Jim Derr [00:01:01] And yes, there's evidence of millions of bison - you know, somewhere, maybe, in the neighborhood of upwards to 10 million bison over that time period from the late 1860s to the early 1880s.

Jim Derr [00:01:17] But not 30 million, certainly not 60 million bison. There's no evidence that that many bison were actually shot by hunters. Again, there were millions of bison shot by hunters, but 30 million bison, that's a lot of bullets.

Jim Derr [00:01:33] But it has been pretty clearly documented that bison, at the time and still today, are more or less naive to a number of different bovine diseases that were introduced with cattle when cattle were brought to the New World.

Jim Derr [00:01:52] And these diseases included a viral disease called malignant catarrhal fever, or MCF. MCF is absolutely a deadly viral disease for bison. It can kill cattle, but most of the time when cattle get MCF, they don't die. But most of the time when bison get it, they do die.

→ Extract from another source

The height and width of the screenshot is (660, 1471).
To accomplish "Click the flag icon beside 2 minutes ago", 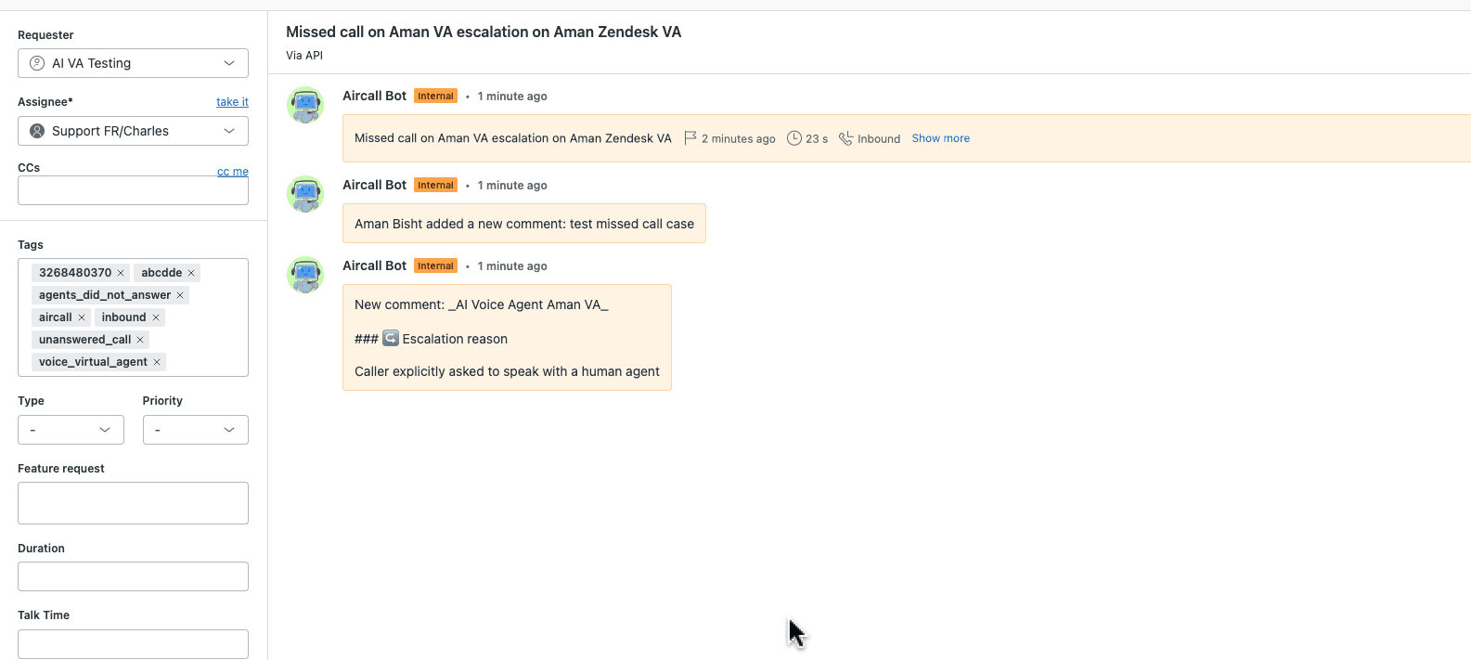I will point(690,138).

Jim Derr [00:02:16] And other diseases that were probably introduced early on by bringing livestock to the New World included things like brucellosis, which we still have a problem with today. It's a bacterial infection in bison, and basically it's not treatable. There are some vaccines for brucella, but no vaccines for brucella, or brucellosis, have been developed specifically for bison, and so we only have the cattle vaccine to use and it doesn't work very well on bison.

Jim Derr [00:02:54] So bison were exposed to bullets from hunters, and they were also exposed to pathogens that were brought with the cattle.

Jim Derr [00:03:03] And, you know, those, those two factors, combined with habitat loss - barbed wire fences were brought in at that time and restricted their movement. So the combination of all those things probably led to the demise of bison down to something less than a thousand animals by around 1880, early 1880s.

Jim Derr [00:03:27] 99.99% of the bison that existed in North America were killed.